▶ [Text extract]:
Police had targeted the Manhattan storage facility while investigating a CD and DVD pirating operation. Zongo repaired art and musical instruments at the same location but was never linked to the pirating scheme. The shooter, officer Bryan Conroy, was disguised as a postal worker. He was guarding a bin of CDs when Zongo appeared to turn on a light. For some reason a chase ensued that ended when Zongo ran into a dead end. Conroy shot Zongo four times, twice in the back. The NYPD later admitted Zongo had nothing to do with counterfeiters. Prosecutors contended that Zongo ran from Conroy because he was frightened and confused when Conroy, who was not in police uniform, drew his weapon.

▶ [Exercise set]:
[1] Answer these questions from the account of the Zongo shooting:
(a) What work did Zongo do at the Manhattan storage facility?
(b) How was officer Bryan Conroy disguised?
(c) How many times did Conroy shoot Zongo?
[2] Write the next part of the account of the Zongo shooting, starting after its final sentence.
The records are not needed for this work.

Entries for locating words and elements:
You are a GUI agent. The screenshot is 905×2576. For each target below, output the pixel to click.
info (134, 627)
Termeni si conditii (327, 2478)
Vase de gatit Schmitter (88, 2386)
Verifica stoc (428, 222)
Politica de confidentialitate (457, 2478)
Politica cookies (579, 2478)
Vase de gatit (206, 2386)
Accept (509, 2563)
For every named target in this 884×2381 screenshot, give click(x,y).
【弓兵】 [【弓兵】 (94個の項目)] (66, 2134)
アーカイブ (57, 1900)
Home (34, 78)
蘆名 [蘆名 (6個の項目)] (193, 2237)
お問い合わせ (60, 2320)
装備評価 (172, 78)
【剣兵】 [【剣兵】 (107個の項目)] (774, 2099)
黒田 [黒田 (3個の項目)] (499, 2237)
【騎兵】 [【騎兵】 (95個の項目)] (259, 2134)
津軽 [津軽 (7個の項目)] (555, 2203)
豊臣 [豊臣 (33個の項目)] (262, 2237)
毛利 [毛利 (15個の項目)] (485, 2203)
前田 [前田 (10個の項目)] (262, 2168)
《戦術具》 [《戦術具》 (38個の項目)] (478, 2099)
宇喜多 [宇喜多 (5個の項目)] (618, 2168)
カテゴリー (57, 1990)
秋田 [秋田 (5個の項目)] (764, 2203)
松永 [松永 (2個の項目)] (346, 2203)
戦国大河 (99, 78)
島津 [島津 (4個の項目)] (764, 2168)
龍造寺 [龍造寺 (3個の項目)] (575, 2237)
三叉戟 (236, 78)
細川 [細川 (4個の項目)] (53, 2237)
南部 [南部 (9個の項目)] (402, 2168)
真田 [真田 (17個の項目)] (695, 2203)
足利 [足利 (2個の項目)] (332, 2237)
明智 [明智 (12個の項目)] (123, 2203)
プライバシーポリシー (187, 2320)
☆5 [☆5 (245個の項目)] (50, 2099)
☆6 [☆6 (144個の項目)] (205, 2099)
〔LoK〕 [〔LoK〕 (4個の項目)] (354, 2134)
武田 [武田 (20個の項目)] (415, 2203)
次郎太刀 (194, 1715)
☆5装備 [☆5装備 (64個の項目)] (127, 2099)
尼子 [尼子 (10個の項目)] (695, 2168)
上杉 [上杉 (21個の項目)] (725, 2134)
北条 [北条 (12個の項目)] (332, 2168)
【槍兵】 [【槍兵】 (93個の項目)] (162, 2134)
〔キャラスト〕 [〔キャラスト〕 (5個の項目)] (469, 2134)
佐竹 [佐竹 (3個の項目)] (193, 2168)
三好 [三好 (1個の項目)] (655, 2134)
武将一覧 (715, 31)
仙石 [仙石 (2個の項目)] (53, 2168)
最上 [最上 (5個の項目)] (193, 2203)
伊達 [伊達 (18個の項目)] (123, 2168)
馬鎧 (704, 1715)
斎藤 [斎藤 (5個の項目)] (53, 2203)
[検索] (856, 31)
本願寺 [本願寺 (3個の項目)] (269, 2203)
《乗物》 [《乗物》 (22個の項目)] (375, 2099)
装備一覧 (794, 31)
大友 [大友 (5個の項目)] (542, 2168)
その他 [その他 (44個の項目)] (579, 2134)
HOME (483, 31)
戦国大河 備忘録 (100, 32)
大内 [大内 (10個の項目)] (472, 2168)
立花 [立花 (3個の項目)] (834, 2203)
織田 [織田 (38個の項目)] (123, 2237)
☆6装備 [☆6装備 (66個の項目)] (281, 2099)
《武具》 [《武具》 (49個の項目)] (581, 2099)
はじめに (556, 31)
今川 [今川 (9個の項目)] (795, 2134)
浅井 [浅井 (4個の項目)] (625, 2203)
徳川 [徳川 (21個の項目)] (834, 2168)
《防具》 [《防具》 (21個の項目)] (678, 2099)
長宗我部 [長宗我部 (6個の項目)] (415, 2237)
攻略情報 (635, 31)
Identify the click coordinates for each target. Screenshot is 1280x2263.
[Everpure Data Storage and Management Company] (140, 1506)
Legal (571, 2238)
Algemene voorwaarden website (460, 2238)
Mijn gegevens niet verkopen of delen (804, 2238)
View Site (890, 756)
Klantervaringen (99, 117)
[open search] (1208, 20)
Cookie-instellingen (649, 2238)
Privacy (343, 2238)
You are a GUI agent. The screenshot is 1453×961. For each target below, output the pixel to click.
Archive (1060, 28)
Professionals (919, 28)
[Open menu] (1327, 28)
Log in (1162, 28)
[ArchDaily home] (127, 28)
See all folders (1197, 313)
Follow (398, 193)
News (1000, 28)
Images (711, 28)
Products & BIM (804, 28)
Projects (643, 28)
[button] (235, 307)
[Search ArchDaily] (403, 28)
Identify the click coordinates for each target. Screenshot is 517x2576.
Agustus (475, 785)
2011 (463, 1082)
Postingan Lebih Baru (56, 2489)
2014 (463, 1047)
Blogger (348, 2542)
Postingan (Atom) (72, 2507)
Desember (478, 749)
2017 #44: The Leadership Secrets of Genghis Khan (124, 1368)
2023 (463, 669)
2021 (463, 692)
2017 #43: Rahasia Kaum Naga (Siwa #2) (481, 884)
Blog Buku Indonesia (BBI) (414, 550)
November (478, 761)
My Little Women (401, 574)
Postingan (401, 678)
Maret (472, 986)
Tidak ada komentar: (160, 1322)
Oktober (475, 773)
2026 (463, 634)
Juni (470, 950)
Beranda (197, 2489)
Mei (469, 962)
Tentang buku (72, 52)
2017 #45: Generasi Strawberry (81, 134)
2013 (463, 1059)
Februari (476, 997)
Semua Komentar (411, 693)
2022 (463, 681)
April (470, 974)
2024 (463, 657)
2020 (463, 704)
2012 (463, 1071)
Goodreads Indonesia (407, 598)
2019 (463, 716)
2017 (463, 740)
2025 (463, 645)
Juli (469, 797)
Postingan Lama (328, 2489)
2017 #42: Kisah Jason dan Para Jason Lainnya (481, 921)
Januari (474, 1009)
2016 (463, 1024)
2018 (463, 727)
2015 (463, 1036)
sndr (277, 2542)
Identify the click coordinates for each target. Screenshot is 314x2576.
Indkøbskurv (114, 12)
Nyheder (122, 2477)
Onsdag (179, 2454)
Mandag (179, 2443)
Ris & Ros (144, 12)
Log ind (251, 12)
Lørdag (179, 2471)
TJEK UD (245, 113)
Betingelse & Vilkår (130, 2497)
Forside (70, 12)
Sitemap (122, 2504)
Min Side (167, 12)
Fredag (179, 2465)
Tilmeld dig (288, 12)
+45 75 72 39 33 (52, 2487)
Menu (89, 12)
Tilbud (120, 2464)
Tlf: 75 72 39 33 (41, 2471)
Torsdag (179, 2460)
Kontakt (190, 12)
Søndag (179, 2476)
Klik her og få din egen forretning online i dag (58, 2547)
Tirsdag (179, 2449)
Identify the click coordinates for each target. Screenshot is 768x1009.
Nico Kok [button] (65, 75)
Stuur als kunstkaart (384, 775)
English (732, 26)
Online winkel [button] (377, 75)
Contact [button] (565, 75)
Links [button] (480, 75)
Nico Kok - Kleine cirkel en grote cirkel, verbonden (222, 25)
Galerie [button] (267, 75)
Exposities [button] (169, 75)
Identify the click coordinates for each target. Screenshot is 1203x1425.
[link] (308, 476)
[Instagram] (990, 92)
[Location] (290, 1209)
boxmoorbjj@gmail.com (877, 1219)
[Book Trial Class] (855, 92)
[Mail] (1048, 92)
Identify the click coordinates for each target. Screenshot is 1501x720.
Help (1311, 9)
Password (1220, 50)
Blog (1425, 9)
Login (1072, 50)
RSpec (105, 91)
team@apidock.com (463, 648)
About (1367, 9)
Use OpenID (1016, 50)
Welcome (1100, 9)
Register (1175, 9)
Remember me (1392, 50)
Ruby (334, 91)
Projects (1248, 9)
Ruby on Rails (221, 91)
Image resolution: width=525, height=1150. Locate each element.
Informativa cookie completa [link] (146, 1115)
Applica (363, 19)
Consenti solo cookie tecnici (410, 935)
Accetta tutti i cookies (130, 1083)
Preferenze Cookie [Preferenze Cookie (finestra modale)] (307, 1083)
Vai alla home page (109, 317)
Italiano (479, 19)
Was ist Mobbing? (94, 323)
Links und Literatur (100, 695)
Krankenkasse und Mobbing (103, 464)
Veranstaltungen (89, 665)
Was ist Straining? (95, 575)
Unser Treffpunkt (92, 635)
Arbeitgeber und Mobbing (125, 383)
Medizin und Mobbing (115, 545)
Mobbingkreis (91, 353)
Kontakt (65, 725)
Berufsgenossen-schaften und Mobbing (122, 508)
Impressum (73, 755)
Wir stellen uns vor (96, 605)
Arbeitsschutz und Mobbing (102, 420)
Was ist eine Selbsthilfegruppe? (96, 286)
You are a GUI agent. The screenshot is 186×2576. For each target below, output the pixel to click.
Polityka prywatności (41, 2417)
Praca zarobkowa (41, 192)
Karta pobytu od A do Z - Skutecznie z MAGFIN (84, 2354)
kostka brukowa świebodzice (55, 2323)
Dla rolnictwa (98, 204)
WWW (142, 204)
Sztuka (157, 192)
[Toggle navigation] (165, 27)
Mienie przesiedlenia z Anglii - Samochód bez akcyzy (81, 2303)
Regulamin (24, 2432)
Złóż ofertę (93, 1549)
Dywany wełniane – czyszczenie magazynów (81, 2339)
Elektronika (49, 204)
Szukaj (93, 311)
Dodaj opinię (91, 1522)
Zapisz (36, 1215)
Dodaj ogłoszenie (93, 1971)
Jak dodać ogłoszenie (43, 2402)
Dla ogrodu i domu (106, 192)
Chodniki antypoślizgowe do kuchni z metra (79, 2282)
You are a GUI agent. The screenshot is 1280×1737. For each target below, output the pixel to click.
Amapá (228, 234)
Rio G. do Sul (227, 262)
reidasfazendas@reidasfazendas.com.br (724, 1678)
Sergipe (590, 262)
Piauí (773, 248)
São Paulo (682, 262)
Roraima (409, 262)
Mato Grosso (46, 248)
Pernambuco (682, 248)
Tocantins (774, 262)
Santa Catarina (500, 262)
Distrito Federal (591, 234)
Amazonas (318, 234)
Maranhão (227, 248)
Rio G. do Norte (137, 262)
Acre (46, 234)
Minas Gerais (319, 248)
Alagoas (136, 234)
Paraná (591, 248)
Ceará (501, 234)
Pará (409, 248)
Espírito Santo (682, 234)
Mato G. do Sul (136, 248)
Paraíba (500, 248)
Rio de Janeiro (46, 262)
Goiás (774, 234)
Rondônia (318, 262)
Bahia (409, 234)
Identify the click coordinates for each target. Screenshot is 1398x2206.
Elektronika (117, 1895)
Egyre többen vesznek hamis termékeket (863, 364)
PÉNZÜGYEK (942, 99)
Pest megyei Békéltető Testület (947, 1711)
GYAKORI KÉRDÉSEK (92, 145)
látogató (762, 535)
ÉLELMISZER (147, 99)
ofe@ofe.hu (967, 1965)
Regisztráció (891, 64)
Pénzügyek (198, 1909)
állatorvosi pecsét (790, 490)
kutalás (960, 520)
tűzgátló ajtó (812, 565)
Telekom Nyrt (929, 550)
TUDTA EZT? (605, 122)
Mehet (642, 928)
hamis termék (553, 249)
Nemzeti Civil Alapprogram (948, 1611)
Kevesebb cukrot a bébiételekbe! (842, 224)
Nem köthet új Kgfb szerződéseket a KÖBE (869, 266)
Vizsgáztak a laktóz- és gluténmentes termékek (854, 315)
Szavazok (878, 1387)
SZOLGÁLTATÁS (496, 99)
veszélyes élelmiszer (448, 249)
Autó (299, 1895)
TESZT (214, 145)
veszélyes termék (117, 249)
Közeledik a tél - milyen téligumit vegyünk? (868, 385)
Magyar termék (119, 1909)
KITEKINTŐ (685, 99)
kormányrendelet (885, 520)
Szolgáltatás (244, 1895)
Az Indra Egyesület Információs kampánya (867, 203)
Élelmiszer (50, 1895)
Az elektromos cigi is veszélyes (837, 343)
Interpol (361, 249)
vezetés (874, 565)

▶ [Results for the exercise]:
[1]
(a) He repaired art and musical instruments.
(b) He was disguised as a postal worker.
(c) Four times, twice in the back.

[2]
The case drew parallels to that of Amadou Diallo, an unarmed immigrant from Guinea who was shot and killed by New York City Police Department officers in the Bronx in 1999. Al Sharpton led protests against alleged police brutality and racial profiling and was involved in getting Zongo's family from Burkina Faso to attend court proceedings.


Zongo's family filed a wrongful death suit and were awarded US$3 million. Conroy did not receive any jail time but was convicted of criminally negligent homicide and was given five years probation, automatically losing his job with the NYPD.


Zongo's widow, Salimata Sanfo, and his two children, live in Burkina Faso.